Dos metros de esta tierra

Dos metros de esta tierra. Ahmad Natche. Palestina. 2012

Puede ser un estereotipo, pero uno escucha la palabra palestino y piensa enseguida en guerras, sufrimientos, matanzas y otras cosas desagradables. Sin embargo, esta película, contribuye de muy buen modo a romper con estos prejuicios. La capacidad del director para transmitir un clima amable, una convivencia armoniosa entre los miembros de este pueblo, es destacable. Se ve a los personajes cumpliendo sus roles sin crispaciones ni peleas. Natche se las ingenia para transmitir una imagen compleja y a la vez querible de un pueblo que la mayoría de las veces es noticia por sus angustias. Gran parte del secreto, está en los diálogos cuidados, que tienen como uno de sus principales atractivos, la sorpresa y el interés que demuestra cada interlocutor, por lo que dice o cuenta el otro, su avidez por conocer las experiencias de vida del prójimo. Todos filmados sin recurrir al plano y contraplano.
El destacado papel de las mujeres, se pone en evidencia desde la primera secuencia, no con discursos altisonantes, sino con su presencia en variados roles laborales. Desde la conductora de TV, que busca fotos para su programa, hasta la estudiante de periodismo, que trata de captar testimonios del evento, pasando por las bailarinas, son muchas las mujeres que asumen roles activos. El machismo atribuido con insistencia a los árabes de todas las nacionalidades, no parece existir entre los palestinos, al menos entre los integrantes de una clase media intelectual como la que se retrata en el filme.

Ahmad Natche
Ahmad Natche

Los planos filmados en exteriores son otro punto fuerte del filme.

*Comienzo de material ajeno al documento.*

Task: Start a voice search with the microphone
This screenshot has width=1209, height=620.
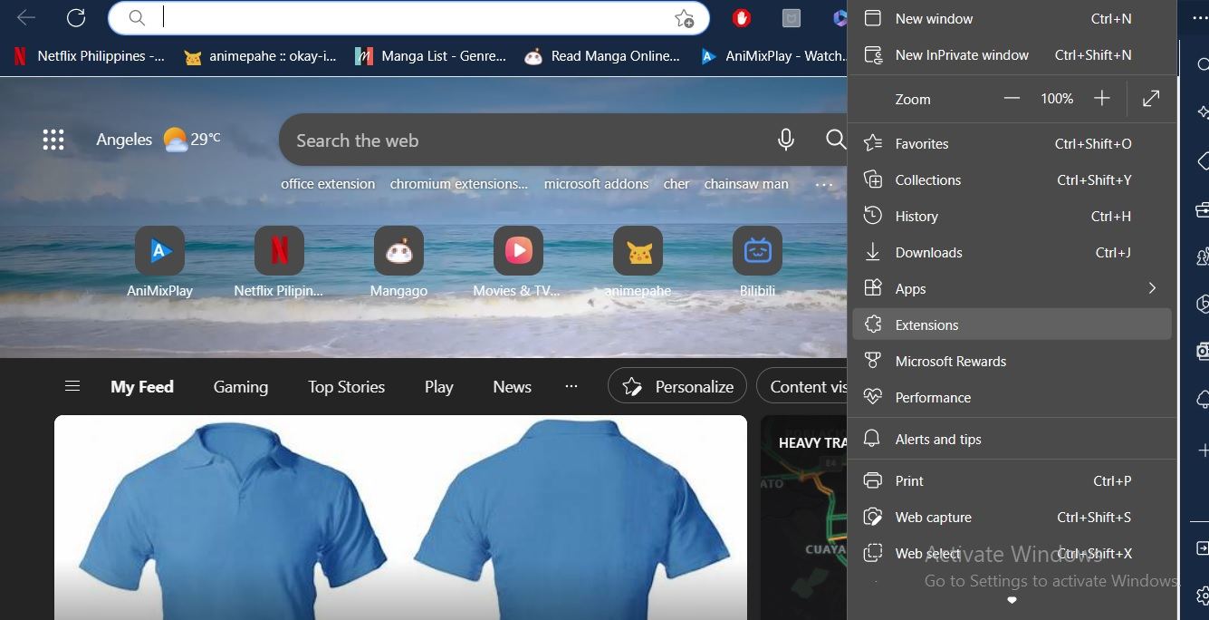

Un viento omnipresente, que acaricia los rostros, el cabello y la indumentaria de las chicas y muchachos que esperan pacientes por los ensayos de la danza y el comienzo del festival, es retratado en morosos planos medios fijos, y hace de esta simple experiencia un evento lleno de gozo.

La historia de este sufrido pueblo, no está ausente en el filme, pero Natche muestra su talento al retratar las escenas alusivas, con originalidad. Desde el comienzo mismo de la película, el tema de la guerra está presente, cuando una sucesión de fotos en blanco y negro, de palestinos en uniforme, hombres y mujeres, va haciendo emerger el pasado. Luego, el testimonio de la mujer mayor, que relata con resignación pero sin gestos melodramáticos, las pesadillas por las que tuvo que pasar desde su primera infancia. También cuando algunos jóvenes recuerdan la dificultad que imponen los israelíes para moverse, haciendo de Ramala y otras ciudades palestinas, verdaderos guetos.